- **Your task**
Could you retype only the lines from the one containing "Image resolution: width=1200" through the final line of the entries, both included, skipping any images?

- **Exercise data**
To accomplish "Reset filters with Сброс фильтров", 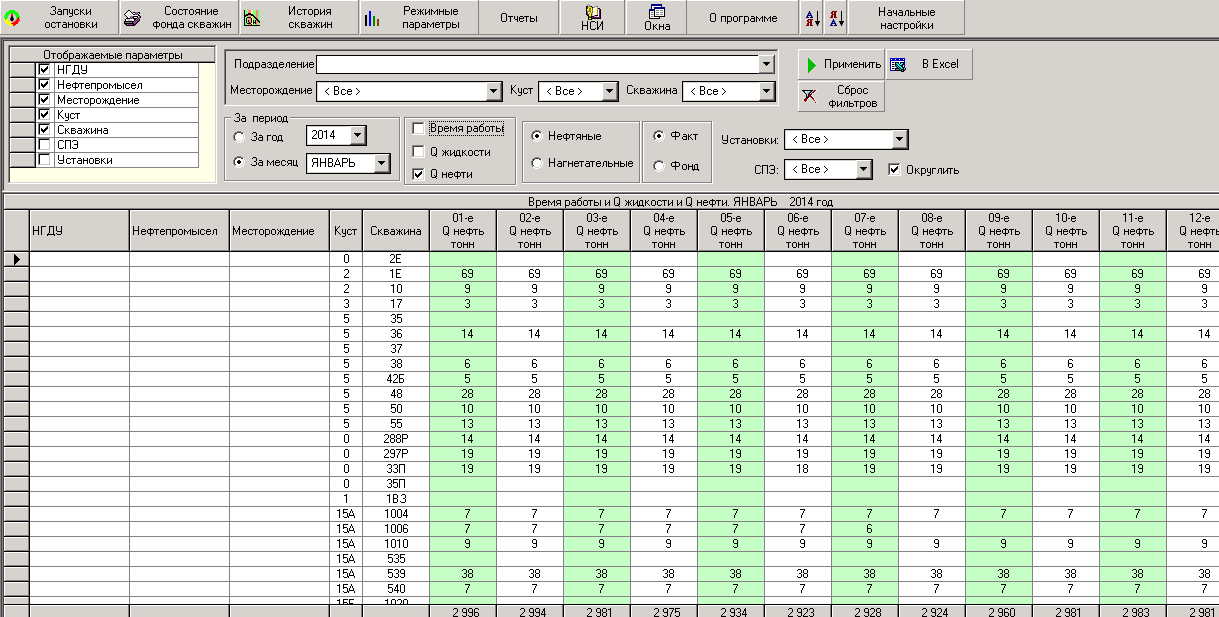I will point(842,97).
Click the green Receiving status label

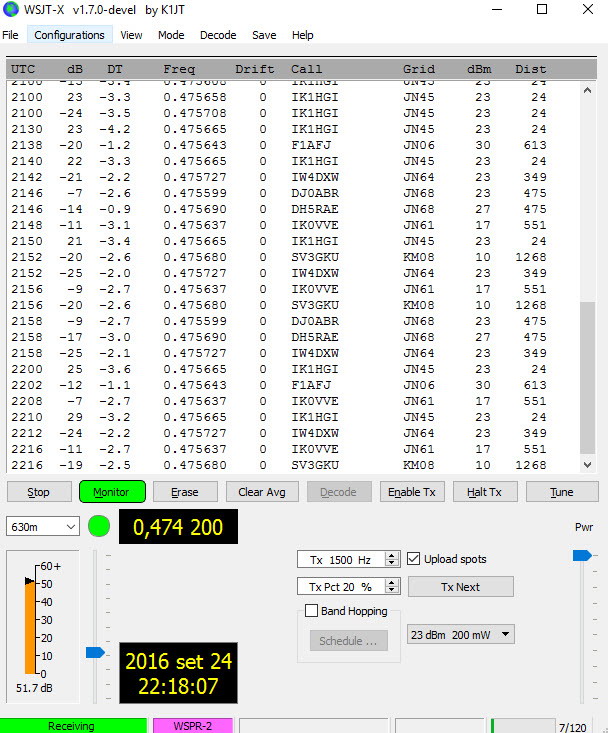coord(72,726)
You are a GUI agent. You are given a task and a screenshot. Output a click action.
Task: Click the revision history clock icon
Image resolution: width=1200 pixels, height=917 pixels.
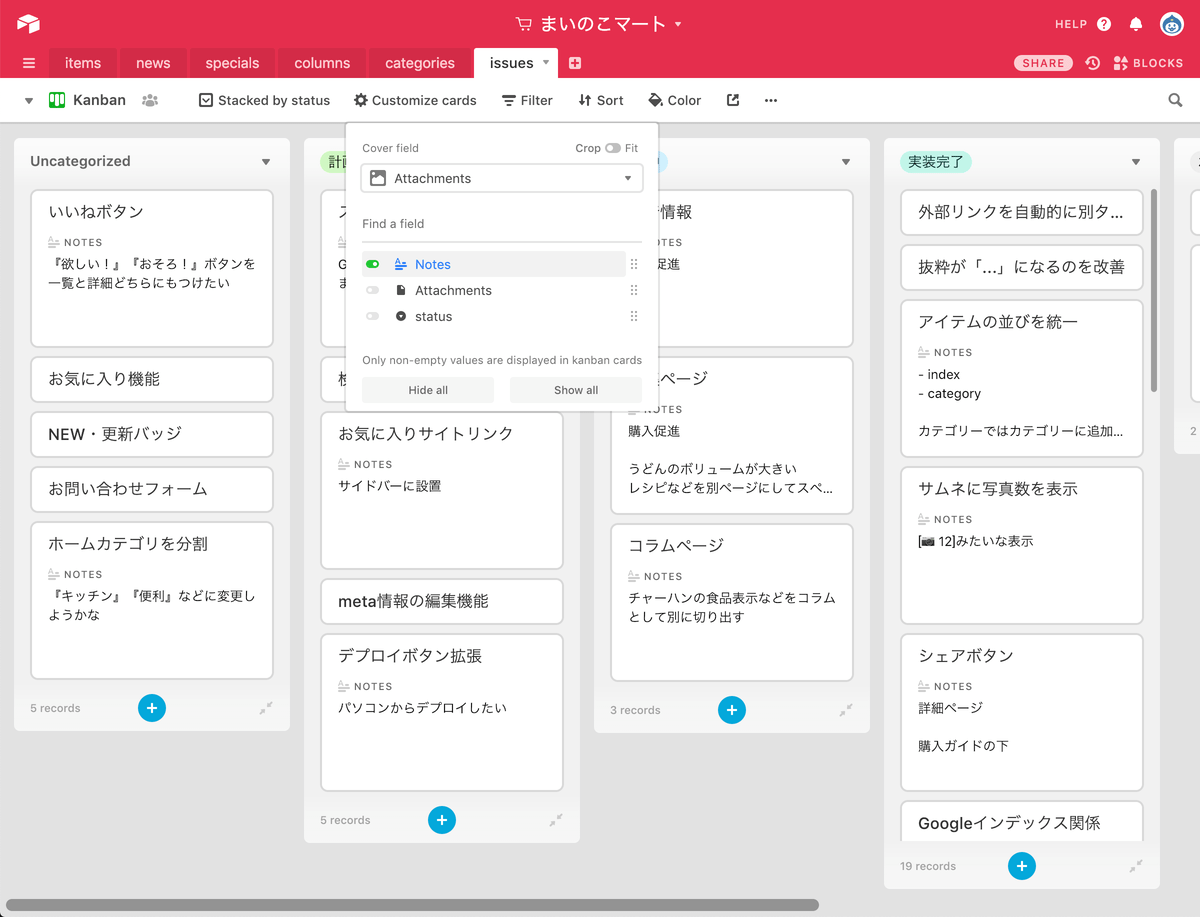[x=1092, y=62]
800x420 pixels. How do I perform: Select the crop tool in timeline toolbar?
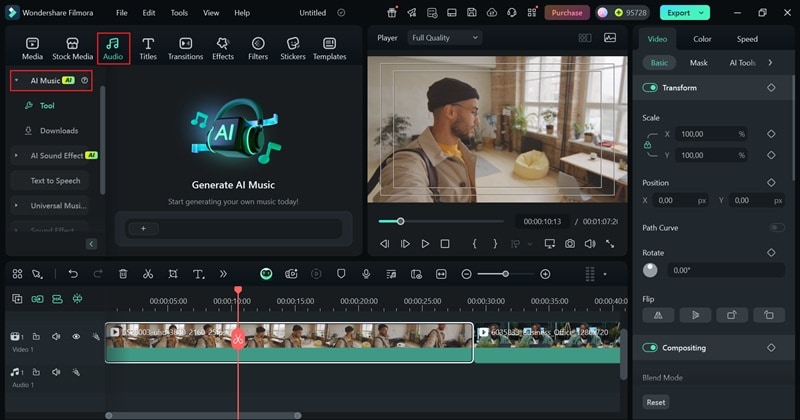click(x=173, y=274)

- **The answer**
Image resolution: width=1200 pixels, height=917 pixels.
[x=1092, y=62]
800x420 pixels. How do I perform: Select the crop tool in timeline toolbar?
click(x=173, y=274)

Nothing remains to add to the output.